December 12, 2018
Phil Dickie
“A lot of wise men and ladies — Paul Grobe, John Wright, and others — offered me a lot of insights.” Phil Dickie of Fast Forest, based in Kitchener, recently reflected on the benefits of LO membership, and characteristically turned the focus away from himself and toward others.

Dickie has devoted countless hours of service to the association and the Waterloo Chapter. He is particularly proud of his 10-year leadership on the Waterloo Trade and Equipment Show. Phil and Peter Hummel worked to expand the show, that eventually found a home at the Kitchener Memorial Auditorium. He named the show’s local focus, low cost and social aspect as success factors. Proceeds supported KidsAbility Centre for Child Development, another source of pride. Dickie also served on LO’s Branding Committee during the ambitious rebranding process of 2007.

Also gratifying to Dickie was his work on the Champion Tree Hunt, treehunt.ca. The effort raised awareness of legacy trees in the area and served as a template for other communities. Dickie, who called the effort a real pleasure, is quick to credit fellow volunteers Greg Templeman and Mike Hayes, and is grateful to LO executive director Tony DiGiovanni for his effort on the website.

When starting out, Dickie remembers joining lots of associations to get his name out, even one for cemeteries. In his experience, he finds LO and ISA are the strongest voices. He believes in strong lobbying to make governments listen, and sees people becoming more tuned into environmental issue. “Years ago, no one gave a thought to cutting down a tree. Today, we are matchmakers for trees, and even promote adoptions where we find new homes and move them.”

A memorable event for Dickie was an Arbour Week red oak planting at Queens Park with Premier David Peterson. At the time, activists were protesting logging in the Temagami area; they dogged the Premier’s appearances, drowning him out with recordings of chainsaws. “I remember feeling quite sorry for him and also somewhat perplexed, as here he was trying to promote the planting of trees with the sound of chainsaws in the background. I guess politicians sometimes can’t even win for trying!”

The always-positive Dickie appreciates his LO activities for the benefits he received in networking, friendships, fulfillment and self esteem. He also appreciates being part of the green profession: “How can you not love being in it? Everybody is smiling when you leave a site!”

Dickie is retiring from Fast Forest, and is grateful to hand over responsibility to 22-year veteran Lucan Allin. “Something clicked. I lost a few friends who worked their whole lives, and I wanted to enjoy retirement while I was still healthy.”

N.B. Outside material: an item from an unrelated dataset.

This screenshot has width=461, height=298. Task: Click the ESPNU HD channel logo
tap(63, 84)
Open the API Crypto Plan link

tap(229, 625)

What is Phil Dickie’s favourite tree? “For coniferous, it would be the white pine, not just because it is Ontario’s official tree, but because I love its appearance even at maturity. And since fall is my favourite time of year, my choice for deciduous would be sugar maple for its multi-coloured foliage. Plus, I just realized these are native species, so I won’t get chastised by the ‘native species only’ people!”